Chinese Artichoke tubers pack of 20 – BACK IN STOCK NOVEMBER 2017
Chinese Artichoke – freshly lifted seed tubers , grown using organic methods. Tubers are lifted, packed and sent upon ordering.
About Chinese Artichoke (Stachys Affinis)
Chinese Artichokes are also known as Chorogi, Betony or Crosne. They are prolific producers of delicious knobbly crunchy tubers and have a bushy top growth of fuzzy leaves that grow up to 50-60 cm tall. They are related to the mint family.

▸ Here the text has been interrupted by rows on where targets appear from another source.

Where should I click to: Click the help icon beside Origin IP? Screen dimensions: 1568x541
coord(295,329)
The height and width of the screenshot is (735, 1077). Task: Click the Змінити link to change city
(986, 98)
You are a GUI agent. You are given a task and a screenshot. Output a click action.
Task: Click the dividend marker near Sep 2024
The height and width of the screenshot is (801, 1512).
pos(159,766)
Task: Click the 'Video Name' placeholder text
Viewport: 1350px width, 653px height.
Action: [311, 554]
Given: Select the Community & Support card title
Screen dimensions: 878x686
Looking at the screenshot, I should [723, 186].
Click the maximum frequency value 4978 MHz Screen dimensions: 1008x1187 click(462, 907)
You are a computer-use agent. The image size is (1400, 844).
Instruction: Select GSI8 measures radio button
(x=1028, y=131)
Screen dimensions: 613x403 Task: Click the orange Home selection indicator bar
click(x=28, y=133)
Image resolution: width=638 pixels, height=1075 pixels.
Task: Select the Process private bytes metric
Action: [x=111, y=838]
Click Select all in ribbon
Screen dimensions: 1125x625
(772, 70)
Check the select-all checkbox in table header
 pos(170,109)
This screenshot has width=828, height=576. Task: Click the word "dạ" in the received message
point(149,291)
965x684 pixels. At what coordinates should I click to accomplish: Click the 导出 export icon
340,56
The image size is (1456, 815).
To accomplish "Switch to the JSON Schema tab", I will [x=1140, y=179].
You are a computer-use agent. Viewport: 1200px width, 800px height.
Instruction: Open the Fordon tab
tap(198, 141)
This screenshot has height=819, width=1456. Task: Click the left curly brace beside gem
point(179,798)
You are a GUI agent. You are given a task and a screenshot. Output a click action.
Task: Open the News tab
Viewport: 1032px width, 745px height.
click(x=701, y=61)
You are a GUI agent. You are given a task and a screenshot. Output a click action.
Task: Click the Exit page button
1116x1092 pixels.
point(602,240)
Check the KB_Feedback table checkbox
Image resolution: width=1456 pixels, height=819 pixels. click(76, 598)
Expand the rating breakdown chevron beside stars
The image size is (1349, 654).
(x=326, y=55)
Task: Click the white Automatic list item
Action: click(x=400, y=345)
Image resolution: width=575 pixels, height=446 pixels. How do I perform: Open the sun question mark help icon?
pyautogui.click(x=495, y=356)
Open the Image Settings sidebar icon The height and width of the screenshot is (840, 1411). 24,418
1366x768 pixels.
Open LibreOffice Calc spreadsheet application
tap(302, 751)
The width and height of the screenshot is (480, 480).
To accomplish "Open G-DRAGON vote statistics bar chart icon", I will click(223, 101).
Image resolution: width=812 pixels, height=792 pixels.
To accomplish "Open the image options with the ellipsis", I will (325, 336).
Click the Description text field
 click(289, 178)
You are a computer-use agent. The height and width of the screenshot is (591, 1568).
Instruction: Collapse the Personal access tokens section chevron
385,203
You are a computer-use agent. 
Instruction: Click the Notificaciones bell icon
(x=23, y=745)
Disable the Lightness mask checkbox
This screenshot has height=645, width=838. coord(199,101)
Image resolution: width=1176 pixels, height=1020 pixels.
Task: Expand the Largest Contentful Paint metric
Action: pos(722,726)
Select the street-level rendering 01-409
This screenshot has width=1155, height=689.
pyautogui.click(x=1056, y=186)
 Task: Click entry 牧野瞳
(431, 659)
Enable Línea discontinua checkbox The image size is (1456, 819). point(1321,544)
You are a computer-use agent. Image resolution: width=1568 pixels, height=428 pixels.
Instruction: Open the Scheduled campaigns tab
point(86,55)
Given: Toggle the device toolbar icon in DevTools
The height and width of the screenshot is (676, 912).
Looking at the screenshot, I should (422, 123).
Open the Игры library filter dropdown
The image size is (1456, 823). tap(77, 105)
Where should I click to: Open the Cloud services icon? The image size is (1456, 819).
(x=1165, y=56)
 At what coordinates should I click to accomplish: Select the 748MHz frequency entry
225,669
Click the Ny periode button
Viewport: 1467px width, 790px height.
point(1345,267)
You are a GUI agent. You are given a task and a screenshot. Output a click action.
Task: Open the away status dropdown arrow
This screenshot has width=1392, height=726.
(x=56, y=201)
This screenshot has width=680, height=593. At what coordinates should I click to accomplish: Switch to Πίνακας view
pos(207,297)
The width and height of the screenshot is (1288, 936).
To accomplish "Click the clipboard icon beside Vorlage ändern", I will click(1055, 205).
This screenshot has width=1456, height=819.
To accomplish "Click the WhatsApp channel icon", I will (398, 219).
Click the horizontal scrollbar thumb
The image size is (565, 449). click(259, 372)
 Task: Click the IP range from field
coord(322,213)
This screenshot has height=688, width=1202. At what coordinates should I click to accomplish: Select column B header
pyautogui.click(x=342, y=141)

How to grow Chinese Artichokes
Being hardy things, your tubers can be planted out directly between October and May. Alternatively you can also keep your tubers in trays or pots of slightly damp compost and leave them to sprout. You will see leaves appearing and when the plants are about 3 or 4 inches tall you can plant them out. Slugs do like the plants when small, so getting them going in pots first ensures that they can survive pests until they have got established. Plant about 25cm apart and a 7.5cm deep in rows of 45cm in a sunny position, well drained soil.
In the Autumn the top growth dies back and you can start harvesting from around October and over the winter months. Lift tubers to eat as and when you need them as they store very well in the ground. Leave a few tubers in the ground to re-sprout and naturally spread in the spring. You can also lift tubers in January and store them until the spring to re-plant in a new area. We have found that you get bigger tubers if you rotate them around, but you will still get a decent crop if you leave some in your original site as long as they are not too overcrowded.
How to eat Chinese Artichokes
The flavor of the tubers is delicate and delicious. In Japan, the Chinese artichoke is used primarily for pickling. Its tuber is a part of Osechi cooked for celebrating Japanese New Year. Dyed red by leaves of red shiso after being pickled, it is called Chorogi. In French cuisine, its cooked tuber is often served alongside Japanese style dishes. A fun vegetable to cook and eat in the winter months. Crunchy and nutty in taste they can be used as a replacement for water chestnuts or blanched and then sauteed in herbs and butter. Lightly steam, then add to a stir fry is also delicious. We have put some in our home made Korean Kimchi this year too.